Wall Street futures plummeted on Wednesday after China announced a sharp escalation in its ongoing trade war with the United States, raising tariffs on American goods from 34% to a staggering 84%. The move, which comes in retaliation to the U.S.’s 104% tariff on Chinese imports that went into effect earlier today, triggered a broad sell-off across global markets.
At last check, Dow Jones Industrial Average futures were down nearly 700 points, slipping more than 1.5%. S&P 500 futures dropped 1.4%, and Nasdaq-100 futures declined by 1%. The futures are currently witnessing extreme volatility, swinging between gains and losses as traders digest the escalating trade dispute.
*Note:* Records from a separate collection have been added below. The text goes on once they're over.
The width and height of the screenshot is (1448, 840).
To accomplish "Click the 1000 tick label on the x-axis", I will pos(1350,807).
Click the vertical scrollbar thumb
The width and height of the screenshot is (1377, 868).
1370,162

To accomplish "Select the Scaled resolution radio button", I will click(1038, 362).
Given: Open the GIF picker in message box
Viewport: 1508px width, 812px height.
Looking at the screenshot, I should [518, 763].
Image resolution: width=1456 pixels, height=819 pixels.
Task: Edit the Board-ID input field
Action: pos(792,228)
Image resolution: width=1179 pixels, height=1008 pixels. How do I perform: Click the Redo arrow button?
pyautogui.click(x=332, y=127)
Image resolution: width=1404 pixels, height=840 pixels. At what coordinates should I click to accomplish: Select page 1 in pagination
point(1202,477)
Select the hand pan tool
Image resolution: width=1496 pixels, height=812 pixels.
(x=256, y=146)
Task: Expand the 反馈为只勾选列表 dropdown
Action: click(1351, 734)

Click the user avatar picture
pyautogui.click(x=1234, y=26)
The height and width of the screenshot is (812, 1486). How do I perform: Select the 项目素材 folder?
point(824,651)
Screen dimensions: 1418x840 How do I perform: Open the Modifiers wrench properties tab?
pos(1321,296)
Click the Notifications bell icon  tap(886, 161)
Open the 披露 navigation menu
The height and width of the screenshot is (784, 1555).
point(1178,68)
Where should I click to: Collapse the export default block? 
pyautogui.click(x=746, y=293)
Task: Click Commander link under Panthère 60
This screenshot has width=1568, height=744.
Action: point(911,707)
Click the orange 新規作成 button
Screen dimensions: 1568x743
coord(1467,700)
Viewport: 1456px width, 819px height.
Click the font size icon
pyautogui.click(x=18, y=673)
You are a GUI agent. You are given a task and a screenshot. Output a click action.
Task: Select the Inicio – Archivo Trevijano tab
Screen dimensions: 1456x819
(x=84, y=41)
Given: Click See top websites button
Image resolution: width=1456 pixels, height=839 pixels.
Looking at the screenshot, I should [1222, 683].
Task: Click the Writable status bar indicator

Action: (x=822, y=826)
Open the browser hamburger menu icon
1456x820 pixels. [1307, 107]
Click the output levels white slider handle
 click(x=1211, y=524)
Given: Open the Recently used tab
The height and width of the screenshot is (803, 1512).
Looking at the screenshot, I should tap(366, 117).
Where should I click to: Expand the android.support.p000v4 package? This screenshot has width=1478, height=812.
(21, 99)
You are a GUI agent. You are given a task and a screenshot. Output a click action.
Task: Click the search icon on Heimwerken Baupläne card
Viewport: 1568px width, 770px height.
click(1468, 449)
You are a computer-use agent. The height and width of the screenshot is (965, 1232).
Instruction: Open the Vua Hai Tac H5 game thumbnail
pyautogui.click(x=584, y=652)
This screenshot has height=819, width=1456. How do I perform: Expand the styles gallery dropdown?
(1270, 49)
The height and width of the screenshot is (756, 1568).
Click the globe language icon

This tariff hike by Beijing came just hours after U.S. President Donald Trump’s sweeping 104% tariff on Chinese imports took effect. The Chinese Ministry of Finance confirmed the retaliation, stating the new 84% levy aims to protect the nation’s economic interests.
Earlier, China also published a white paper titled “China’s Position on Some Issues Concerning China-U.S. Economic and Trade Relations”, where it reiterated that while it remains open to resolving disputes via dialogue, it will “fight to the end” if Washington continues its aggressive tariff strategy.
Adding fuel to the fire, China’s Foreign Ministry Spokesperson Lin Jian stated, “If the U.S. insists on fighting a tariff war and a trade war, China will definitely fight to the end.” He further emphasized that Beijing will take “resolute and forceful” steps to defend its economic interests.
Meanwhile, Canada has joined the retaliatory wave, slapping a 25% tariff on auto imports from the U.S., further increasing global trade uncertainty. European stock markets opened lower, and Asian currencies fell to record lows during the day as investors sought safe-haven assets.
Crude oil prices also took a hit, with West Texas Intermediate (WTI) falling over 3.5% to $57.38 per barrel, hitting a four-year low. Brent crude followed suit, sliding 3.58% to $60.62 per barrel, as traders grew fearful that the intensifying trade war could dampen global energy demand.
As global financial markets brace for further shocks, investors now await responses from central banks, particularly the U.S. Federal Reserve, which may be forced to intervene with monetary easing to cushion the impact of trade-driven economic disruptions.